Who has control me (good) or you (bad)?

image: "trust"In our virtual teams training [Ed: at Global Integration], we often talk about the right balance of trust and control for a team. We run an exercise with a grid on the floor asking people to move around in answer to different questions about their personal preferences and their response to different business situations.

When offered the opportunity to work in a high trust or high control environment, 80% or more of people around the world choose the high trust option. But when we probe them about what having high trust means to them it is very often about them having control rather than someone else.

Most people like to be in control, but few people like to be controlled. So perhaps the question isn’t about control and trust but more about where trust is actually exercised.

In a leader and follower relationshi,p this is an important perspective. In order to give away control, the leader needs to have trust. In order to earn the right to exercise control, a follower needs to have built confidence in the leader. Trust is an essential enabler of empowerment and decentralized control.

Unfortunately, today’s complex organizations make trust harder to build. We have more limited face-to-face time together and communication across cultures and through technology can introduce misunderstandings. It can also be harder to recognize and solve trust problems in a distributed team when people rarely get face-to-face. Someone who’s very frustrated on a conference call may just put their colleague on hold for a minute and complain to a colleague rather than be explicit about the problem.

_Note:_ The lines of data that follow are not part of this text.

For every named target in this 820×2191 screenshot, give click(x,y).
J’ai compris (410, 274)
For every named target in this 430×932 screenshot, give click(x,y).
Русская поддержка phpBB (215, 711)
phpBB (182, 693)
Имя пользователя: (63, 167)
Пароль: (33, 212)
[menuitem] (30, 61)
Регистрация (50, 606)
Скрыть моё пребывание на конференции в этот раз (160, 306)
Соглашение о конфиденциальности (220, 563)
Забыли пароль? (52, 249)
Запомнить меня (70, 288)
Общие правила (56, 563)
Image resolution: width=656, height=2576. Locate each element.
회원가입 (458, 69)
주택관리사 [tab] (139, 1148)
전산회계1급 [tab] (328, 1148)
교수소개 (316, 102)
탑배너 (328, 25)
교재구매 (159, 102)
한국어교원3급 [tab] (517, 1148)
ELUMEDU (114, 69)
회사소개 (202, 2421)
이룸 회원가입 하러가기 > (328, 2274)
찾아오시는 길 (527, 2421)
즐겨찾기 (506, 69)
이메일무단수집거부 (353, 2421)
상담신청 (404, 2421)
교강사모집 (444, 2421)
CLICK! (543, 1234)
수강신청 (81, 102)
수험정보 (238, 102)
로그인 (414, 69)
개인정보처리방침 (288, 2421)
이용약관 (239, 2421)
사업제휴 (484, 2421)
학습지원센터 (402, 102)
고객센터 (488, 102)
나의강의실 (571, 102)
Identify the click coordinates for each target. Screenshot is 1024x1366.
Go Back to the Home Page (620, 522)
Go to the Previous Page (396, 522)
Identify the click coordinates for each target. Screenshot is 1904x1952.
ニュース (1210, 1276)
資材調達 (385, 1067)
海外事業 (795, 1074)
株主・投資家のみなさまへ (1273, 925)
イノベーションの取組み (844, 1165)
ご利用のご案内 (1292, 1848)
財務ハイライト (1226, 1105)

In manufacturing, the Japanese quality revolution led to decentralization of control of product quality. Instead of sending a product to quality control for checking, we gave the operators online the skills, information and authority to monitor their own quality. Quality improved, cost reduced and job satisfaction increased – everybody won!

Trust building is different in distributed virtual and global organizations. It needs to be an explicit part of a leader’s toolkit. It used to be free by-product of proximity, but today we need to organize for it.

And don’t forget that it is always two-way. When I speak to individuals who don’t feel empowered, or who even feel micromanaged, I always ask them “What have you done to earn the right to be left alone?” If we don’t make our bosses feel confident in our competence and responsiveness, then why on earth would they give us more autonomy?

Trust and control are two sides of the same coin. If I trust you only to control you, and the more I control you the more I undermine trust, the critical question will be: “who gets to exercise the control?”